*Material de trabajo*
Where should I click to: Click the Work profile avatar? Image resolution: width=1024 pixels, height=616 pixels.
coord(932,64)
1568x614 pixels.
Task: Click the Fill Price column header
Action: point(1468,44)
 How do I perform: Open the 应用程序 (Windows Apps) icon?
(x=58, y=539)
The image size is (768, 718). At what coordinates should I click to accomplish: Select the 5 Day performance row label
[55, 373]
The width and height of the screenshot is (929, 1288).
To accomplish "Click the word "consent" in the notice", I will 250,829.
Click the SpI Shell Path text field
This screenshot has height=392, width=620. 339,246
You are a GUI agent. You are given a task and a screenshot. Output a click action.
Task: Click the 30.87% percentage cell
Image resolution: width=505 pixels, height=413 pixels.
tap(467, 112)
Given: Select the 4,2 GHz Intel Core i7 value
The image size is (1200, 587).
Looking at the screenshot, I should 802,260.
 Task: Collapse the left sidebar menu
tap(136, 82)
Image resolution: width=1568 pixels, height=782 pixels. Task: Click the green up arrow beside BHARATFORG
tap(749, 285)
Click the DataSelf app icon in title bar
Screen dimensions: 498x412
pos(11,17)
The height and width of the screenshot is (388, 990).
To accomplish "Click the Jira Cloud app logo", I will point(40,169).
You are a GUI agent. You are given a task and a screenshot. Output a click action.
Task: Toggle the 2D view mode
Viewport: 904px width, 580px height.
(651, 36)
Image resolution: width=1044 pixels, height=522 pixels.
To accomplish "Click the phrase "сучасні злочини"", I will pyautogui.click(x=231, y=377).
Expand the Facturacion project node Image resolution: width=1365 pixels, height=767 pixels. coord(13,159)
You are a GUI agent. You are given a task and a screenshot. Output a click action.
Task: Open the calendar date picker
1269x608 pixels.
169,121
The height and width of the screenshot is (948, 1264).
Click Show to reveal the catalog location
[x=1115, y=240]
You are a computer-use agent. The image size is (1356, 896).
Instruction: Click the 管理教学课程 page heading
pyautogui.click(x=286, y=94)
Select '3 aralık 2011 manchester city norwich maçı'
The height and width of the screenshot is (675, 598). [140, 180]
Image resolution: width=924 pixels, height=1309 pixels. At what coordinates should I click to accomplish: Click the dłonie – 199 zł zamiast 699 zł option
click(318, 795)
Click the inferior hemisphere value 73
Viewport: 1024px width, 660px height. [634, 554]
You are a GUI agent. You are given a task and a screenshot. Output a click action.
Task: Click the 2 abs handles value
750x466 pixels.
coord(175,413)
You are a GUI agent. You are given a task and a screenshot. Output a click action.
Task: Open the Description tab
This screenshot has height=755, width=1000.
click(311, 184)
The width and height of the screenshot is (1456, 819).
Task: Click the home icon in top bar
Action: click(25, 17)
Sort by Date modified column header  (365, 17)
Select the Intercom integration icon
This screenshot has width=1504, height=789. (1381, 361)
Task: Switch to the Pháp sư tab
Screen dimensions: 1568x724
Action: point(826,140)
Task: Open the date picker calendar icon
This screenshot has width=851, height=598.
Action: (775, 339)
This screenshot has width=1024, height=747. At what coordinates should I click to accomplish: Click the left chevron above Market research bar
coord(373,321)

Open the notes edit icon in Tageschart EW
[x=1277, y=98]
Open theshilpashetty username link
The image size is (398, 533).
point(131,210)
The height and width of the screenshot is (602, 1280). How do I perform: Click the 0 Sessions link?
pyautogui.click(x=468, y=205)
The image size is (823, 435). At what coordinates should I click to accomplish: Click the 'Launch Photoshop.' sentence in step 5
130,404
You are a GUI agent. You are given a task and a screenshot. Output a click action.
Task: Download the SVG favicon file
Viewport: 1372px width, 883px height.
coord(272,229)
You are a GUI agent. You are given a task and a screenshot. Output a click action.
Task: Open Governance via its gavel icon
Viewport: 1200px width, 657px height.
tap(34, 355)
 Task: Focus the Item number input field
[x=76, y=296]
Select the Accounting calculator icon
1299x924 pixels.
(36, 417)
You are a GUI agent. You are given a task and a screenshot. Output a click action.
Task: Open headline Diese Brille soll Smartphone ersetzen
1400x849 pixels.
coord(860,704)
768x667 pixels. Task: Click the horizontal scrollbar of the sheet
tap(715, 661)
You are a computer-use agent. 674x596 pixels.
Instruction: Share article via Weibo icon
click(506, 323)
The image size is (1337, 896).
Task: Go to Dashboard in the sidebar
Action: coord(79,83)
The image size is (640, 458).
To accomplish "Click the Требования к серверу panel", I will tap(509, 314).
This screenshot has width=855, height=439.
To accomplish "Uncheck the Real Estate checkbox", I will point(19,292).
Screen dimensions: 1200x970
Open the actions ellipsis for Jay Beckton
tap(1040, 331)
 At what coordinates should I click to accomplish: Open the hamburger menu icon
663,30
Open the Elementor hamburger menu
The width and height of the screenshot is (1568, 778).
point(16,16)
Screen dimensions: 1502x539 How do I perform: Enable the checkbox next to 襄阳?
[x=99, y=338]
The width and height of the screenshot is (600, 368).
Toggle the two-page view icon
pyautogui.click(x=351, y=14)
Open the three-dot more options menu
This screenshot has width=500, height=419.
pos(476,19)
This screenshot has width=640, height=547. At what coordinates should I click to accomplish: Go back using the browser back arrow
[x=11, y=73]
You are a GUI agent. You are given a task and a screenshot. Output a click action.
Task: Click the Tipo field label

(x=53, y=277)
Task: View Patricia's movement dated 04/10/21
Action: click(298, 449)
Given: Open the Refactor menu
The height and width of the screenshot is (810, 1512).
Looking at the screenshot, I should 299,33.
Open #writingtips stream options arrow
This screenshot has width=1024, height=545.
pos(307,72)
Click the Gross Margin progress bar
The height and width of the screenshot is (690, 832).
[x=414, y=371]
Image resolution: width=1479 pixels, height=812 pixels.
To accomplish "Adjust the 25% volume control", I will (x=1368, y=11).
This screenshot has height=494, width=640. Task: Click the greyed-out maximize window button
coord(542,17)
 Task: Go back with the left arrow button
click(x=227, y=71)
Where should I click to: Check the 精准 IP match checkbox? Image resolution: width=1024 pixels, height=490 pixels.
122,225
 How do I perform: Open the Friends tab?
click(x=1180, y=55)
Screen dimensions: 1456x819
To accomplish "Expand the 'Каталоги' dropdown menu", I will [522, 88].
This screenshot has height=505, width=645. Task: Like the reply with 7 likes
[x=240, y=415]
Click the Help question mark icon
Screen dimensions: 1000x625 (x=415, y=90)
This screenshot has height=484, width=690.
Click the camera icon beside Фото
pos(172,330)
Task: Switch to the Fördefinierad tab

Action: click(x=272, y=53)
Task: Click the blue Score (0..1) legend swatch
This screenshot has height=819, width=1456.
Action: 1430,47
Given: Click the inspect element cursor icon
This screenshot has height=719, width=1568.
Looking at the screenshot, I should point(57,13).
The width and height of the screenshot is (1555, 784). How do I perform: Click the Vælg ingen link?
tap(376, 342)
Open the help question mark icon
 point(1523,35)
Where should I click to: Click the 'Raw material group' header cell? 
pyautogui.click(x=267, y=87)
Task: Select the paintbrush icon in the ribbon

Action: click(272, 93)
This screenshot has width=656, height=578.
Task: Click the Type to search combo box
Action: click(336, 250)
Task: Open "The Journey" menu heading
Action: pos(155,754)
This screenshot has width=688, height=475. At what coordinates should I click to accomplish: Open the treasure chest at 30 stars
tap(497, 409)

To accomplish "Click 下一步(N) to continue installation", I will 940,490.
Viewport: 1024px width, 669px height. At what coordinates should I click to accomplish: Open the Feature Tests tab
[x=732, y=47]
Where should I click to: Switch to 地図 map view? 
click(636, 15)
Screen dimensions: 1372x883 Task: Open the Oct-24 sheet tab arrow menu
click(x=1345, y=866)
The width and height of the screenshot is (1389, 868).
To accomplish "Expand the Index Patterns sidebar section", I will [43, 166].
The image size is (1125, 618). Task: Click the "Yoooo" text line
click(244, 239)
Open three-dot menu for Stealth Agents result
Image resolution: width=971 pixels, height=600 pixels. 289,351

*En qué trabajar*
Transcribe sin cambios la parte del material que empieza con la línea que contiene "Click the inferior hemisphere value 73" y termina con la que contiene "coord(175,413)", ambas incluidas.

*El resultado*
Click the inferior hemisphere value 73
Viewport: 1024px width, 660px height. [634, 554]
You are a GUI agent. You are given a task and a screenshot. Output a click action.
Task: Click the 2 abs handles value
750x466 pixels.
coord(175,413)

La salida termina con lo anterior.